** start of Material **

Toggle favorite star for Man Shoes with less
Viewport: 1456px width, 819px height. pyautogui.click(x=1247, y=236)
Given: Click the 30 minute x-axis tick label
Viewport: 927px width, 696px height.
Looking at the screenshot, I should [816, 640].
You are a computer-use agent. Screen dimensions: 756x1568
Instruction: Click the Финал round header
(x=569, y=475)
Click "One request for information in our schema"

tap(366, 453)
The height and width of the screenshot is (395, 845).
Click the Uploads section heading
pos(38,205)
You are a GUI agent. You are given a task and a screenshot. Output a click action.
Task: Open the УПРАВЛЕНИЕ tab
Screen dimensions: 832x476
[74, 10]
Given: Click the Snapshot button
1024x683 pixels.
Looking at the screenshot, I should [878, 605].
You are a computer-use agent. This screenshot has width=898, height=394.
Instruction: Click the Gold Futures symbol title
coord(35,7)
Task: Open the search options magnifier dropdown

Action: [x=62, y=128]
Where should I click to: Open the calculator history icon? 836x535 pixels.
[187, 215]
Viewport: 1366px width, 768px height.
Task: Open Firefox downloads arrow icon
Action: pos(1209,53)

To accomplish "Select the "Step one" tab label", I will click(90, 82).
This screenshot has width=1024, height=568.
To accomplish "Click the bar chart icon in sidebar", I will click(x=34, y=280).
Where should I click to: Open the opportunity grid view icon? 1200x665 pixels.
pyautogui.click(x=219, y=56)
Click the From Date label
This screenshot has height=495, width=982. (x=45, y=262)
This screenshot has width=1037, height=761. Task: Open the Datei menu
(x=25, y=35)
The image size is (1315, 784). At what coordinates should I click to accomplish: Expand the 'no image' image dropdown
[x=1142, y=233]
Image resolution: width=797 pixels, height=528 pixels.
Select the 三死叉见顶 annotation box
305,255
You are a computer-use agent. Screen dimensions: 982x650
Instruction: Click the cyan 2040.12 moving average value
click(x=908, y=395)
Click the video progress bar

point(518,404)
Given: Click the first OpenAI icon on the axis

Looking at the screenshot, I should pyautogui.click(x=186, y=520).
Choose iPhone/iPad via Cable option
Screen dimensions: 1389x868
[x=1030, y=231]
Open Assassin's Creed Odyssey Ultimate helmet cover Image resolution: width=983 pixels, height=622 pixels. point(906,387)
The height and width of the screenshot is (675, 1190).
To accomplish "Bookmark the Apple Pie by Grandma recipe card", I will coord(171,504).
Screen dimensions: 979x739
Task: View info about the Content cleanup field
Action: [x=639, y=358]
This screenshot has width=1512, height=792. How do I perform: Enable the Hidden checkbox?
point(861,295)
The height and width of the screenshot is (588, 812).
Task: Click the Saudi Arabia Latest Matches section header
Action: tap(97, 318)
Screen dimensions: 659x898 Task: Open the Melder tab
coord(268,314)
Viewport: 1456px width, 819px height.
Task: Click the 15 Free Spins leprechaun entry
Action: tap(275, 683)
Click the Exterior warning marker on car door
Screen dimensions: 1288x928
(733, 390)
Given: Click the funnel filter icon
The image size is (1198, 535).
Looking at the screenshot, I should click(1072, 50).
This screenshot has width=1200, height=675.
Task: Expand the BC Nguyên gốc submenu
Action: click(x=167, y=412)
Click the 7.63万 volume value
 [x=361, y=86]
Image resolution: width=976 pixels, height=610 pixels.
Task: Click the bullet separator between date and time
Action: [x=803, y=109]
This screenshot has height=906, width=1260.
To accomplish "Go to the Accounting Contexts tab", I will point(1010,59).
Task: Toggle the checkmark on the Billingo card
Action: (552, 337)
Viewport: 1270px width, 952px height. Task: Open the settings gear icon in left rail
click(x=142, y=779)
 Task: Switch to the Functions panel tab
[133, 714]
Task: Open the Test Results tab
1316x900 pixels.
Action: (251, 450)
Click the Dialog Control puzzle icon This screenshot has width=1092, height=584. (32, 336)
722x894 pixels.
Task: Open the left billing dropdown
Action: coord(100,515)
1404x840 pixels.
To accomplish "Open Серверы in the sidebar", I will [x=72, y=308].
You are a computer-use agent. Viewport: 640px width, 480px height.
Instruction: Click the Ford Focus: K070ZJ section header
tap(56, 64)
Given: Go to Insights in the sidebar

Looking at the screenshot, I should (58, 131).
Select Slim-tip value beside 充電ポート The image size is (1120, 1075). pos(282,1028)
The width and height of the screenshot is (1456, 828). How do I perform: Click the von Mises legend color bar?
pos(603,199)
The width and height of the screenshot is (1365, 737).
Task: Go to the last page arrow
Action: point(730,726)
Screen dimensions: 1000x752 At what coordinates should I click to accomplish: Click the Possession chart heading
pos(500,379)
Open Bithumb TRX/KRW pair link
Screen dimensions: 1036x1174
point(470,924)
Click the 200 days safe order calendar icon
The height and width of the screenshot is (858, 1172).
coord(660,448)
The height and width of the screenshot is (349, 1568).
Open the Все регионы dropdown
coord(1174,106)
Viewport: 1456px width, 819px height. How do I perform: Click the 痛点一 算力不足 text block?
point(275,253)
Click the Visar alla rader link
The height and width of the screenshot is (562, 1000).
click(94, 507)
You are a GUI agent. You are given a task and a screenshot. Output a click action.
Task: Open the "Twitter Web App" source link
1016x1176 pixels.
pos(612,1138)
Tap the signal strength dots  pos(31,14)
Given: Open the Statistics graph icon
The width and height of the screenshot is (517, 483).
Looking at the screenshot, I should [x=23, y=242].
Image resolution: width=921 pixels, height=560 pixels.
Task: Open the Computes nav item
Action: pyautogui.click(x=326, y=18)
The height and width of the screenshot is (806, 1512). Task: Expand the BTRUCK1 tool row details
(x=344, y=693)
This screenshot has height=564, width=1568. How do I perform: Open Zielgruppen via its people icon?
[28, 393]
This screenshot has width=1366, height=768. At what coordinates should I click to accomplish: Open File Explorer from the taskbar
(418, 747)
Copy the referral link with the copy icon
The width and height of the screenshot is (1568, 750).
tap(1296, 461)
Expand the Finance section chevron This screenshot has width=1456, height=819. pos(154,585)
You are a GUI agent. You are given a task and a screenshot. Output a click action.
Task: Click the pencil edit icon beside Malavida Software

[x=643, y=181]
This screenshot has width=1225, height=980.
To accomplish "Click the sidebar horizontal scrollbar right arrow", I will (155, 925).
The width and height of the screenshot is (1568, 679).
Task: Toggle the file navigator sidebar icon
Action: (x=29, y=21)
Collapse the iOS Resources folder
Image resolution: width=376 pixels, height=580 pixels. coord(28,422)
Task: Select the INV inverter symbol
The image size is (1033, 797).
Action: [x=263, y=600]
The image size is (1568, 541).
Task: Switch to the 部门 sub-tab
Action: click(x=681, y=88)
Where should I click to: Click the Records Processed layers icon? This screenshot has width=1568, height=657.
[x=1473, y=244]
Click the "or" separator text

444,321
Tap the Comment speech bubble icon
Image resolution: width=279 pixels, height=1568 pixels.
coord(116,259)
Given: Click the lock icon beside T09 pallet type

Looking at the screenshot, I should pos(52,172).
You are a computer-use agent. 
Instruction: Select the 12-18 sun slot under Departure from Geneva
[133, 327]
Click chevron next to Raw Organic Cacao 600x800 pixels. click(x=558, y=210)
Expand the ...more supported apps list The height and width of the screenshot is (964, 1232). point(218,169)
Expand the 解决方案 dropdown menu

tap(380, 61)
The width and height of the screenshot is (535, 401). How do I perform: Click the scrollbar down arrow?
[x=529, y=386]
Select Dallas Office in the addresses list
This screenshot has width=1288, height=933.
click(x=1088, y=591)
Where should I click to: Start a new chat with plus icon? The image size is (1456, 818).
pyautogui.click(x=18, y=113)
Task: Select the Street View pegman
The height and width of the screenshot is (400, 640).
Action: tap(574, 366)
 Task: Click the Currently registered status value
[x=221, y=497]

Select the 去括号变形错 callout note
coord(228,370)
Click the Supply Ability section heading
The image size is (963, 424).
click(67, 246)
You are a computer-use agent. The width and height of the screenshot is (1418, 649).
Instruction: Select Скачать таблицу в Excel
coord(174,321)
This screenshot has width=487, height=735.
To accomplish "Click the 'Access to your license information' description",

** end of Material **

[Set problem]: Copy out the material verbatim, starting at the line that contains "Viewport: 1270px width, 952px" and stopping after the line that contains "click(94, 507)".

[Response to the task]:
Viewport: 1270px width, 952px height. Task: Open the settings gear icon in left rail
click(x=142, y=779)
 Task: Switch to the Functions panel tab
[133, 714]
Task: Open the Test Results tab
1316x900 pixels.
Action: (251, 450)
Click the Dialog Control puzzle icon This screenshot has width=1092, height=584. (32, 336)
722x894 pixels.
Task: Open the left billing dropdown
Action: coord(100,515)
1404x840 pixels.
To accomplish "Open Серверы in the sidebar", I will [x=72, y=308].
You are a computer-use agent. Viewport: 640px width, 480px height.
Instruction: Click the Ford Focus: K070ZJ section header
tap(56, 64)
Given: Go to Insights in the sidebar

Looking at the screenshot, I should (58, 131).
Select Slim-tip value beside 充電ポート The image size is (1120, 1075). pos(282,1028)
The width and height of the screenshot is (1456, 828). How do I perform: Click the von Mises legend color bar?
pos(603,199)
The width and height of the screenshot is (1365, 737).
Task: Go to the last page arrow
Action: point(730,726)
Screen dimensions: 1000x752 At what coordinates should I click to accomplish: Click the Possession chart heading
pos(500,379)
Open Bithumb TRX/KRW pair link
Screen dimensions: 1036x1174
point(470,924)
Click the 200 days safe order calendar icon
The height and width of the screenshot is (858, 1172).
coord(660,448)
The height and width of the screenshot is (349, 1568).
Open the Все регионы dropdown
coord(1174,106)
Viewport: 1456px width, 819px height. How do I perform: Click the 痛点一 算力不足 text block?
point(275,253)
Click the Visar alla rader link
The height and width of the screenshot is (562, 1000).
click(94, 507)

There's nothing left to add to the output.